Good point, I haven't really checked it out any more than a google search, but it would be interesting to see if they actually published any numbers at all.
We have no idea what they actually did prevent, and a single case where they failed demonstrates little. Further, pointing out the failure in the Boston bombing is a poor counterpoint given that to many it would suggest that increased surveillance is necessary, not less.
I'm not American, so I can't really speak to the domestic angle. I am immensely concerned about the foreign angle, however -- if the US government can secretly demand information from firms like Google or Apple, that is extremely concerning from an espionage perspective (economic or otherwise). Every government of Canada employee involved in the F-35 procurement process (or the Keystone XL pipeline, or any other multinational discussion), for instance, hopefully don't carrying Android or iOS or Windows OS devices (back when Obama carried a Blackberry, a Microsoft rep pointed out how dangerous this was having the president carrying a foreign device. Every other nation on Earth needs to heed those words). Even if communications were end-to-end encrypted, simply knowing where each of the people were and who they communicated with -- without knowing the contents of those communications -- would provide simply enormous data to effectively flank any position.
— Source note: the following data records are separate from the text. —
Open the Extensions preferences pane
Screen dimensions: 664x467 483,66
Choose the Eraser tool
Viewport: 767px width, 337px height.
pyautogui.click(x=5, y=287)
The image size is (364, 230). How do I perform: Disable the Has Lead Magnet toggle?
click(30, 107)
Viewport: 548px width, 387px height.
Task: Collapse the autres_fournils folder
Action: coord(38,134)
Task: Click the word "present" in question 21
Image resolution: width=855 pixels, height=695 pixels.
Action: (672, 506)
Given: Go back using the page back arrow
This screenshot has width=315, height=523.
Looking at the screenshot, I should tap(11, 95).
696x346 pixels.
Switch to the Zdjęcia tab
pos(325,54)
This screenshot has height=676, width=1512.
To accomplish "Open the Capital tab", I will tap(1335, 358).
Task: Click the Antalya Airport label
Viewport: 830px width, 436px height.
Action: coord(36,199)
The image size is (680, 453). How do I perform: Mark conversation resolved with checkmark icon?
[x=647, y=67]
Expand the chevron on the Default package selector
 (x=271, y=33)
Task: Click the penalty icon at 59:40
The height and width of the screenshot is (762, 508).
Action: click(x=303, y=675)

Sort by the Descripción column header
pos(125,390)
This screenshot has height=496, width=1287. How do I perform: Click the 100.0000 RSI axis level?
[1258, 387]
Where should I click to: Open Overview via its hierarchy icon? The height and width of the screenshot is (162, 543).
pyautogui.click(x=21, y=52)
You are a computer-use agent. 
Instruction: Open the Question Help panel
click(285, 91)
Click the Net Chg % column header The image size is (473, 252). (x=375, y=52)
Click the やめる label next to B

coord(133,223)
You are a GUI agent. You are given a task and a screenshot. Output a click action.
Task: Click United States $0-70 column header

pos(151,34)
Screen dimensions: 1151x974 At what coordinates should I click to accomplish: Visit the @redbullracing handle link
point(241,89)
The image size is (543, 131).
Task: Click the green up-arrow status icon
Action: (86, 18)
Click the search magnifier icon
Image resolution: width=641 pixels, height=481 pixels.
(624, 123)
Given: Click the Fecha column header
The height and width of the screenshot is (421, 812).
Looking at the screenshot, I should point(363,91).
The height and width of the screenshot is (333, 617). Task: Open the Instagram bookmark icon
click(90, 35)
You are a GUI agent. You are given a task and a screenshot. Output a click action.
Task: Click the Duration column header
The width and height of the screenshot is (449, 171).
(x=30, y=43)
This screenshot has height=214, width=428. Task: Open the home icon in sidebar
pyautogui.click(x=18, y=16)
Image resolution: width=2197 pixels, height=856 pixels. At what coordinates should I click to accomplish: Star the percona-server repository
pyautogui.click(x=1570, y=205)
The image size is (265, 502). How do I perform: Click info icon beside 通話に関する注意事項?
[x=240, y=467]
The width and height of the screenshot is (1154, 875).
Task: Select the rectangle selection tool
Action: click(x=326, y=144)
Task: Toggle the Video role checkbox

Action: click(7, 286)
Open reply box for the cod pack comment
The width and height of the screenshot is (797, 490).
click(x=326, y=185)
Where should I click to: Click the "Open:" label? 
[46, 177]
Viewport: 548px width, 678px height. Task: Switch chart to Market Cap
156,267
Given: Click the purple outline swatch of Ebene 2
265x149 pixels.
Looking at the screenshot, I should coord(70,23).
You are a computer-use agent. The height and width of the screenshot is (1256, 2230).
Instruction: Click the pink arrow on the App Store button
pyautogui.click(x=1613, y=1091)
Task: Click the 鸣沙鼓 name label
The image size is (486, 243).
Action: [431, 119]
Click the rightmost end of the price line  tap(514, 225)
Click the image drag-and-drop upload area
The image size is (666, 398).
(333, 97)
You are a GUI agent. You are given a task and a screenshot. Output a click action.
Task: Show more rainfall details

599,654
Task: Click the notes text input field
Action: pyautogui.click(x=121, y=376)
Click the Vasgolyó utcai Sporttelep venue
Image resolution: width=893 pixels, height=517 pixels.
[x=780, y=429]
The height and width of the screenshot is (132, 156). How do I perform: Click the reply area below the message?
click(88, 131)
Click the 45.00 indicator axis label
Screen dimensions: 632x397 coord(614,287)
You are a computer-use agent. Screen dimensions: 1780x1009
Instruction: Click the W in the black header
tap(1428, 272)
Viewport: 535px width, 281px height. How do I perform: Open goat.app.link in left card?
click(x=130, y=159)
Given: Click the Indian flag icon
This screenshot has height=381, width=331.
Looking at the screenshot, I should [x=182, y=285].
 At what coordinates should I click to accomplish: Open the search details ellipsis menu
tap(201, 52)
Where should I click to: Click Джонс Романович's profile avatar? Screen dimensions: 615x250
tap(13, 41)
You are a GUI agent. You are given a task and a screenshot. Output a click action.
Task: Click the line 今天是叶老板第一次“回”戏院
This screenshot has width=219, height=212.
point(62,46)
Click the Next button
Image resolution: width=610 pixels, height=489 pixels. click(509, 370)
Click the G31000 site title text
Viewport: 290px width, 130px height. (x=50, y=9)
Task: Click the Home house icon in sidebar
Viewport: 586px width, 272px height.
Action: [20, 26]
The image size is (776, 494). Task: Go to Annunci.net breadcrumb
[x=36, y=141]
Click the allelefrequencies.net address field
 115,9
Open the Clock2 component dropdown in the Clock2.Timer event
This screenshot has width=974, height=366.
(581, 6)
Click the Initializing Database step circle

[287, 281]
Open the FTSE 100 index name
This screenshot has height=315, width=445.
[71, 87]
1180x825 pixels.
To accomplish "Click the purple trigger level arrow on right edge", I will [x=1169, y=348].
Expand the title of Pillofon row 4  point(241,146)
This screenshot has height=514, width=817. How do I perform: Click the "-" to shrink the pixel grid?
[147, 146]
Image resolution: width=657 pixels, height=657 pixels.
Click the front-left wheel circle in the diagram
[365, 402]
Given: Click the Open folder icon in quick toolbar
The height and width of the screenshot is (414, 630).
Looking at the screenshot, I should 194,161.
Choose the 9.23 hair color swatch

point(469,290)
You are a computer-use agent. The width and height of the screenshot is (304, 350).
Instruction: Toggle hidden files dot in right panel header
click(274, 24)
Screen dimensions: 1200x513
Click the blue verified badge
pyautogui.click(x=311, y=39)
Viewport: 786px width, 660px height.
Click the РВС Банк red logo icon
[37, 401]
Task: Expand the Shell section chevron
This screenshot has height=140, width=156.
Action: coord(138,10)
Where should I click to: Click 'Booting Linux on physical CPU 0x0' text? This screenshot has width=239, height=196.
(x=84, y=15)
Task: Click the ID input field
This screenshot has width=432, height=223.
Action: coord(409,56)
It is ironic to look back to when Chinese firms like Huawei see great suspicion, when we know that the free and democratic United States may be just as dangerous.
Ugh.. what terrible reasoning. The absence of data is not somehow possible data.
>pointing out the failure in the Boston bombing is a poor counterpoint given that to many it would suggest that increased surveillance is necessary, not less.
It's actually a rather good counter point. It shows that the FBI/NSA/big brother already can't process all of the data it has in a meaningful amount of time. How does adding more data to sift through help? Unless there's some benevolent, magical AI that can pick terrorist patterns out of a colossal sea of data, I fail to see how more data is the solution.
When you don't HAVE the data, it is nonsense to make conclusions as if you have the data, which is exactly what you and others are doing. Terrible reasoning indeed.
shows that the FBI/NSA/big brother already can't process all of the data
Once again -- no data (you have absolutely no idea what data they have or don't have), but you can declare that the problem is processing data.
you have absolutely no idea what data they have or don't have
Well, that's not really true:
The FBI has confirmed that Russia alerted the agency in 2011 that Tsarnaev had ties to 'radical Islam' groups in his homeland. Homeland Security sources have also revealed the agency received tips in 2012 about his ties to extremists connected to a Boston mosque. (...) Tamerlan was said to have been named as one of the radicals that came to attention of an informant working with an agency attached to the Boston-area Joint Terrorism Task Force
> When you don't HAVE the data, it is nonsense to make conclusions as if you have the data, which is exactly what you and others are doing. Terrible reasoning indeed.
When you don't have the data and the data is kept completely hidden from you, the only reasonable course of thought is to assume that the data does not exist or is completely and totally flawed. When the NSA or gov't asserts that its data collection is protecting you, they must provide the evidence so that such a statement could be examined. If they do not provide such data, you can't assume anything about its existence or even its existence in the first place.
Oh wait, they didn't - from two super stupid criminals not even trying to hide what they were planning.
So WTF good are they doing for all the damage they've done to our society.
NSA has become just like the TSA, completely useless theater that hassles everyone and accomplishes nothing.
Just wait until they can park hundreds of drones over every city and track everyone's movements historically, forever - the logic will be you are in public so no warrant needed or there will be yet another secret warrant for the entire country.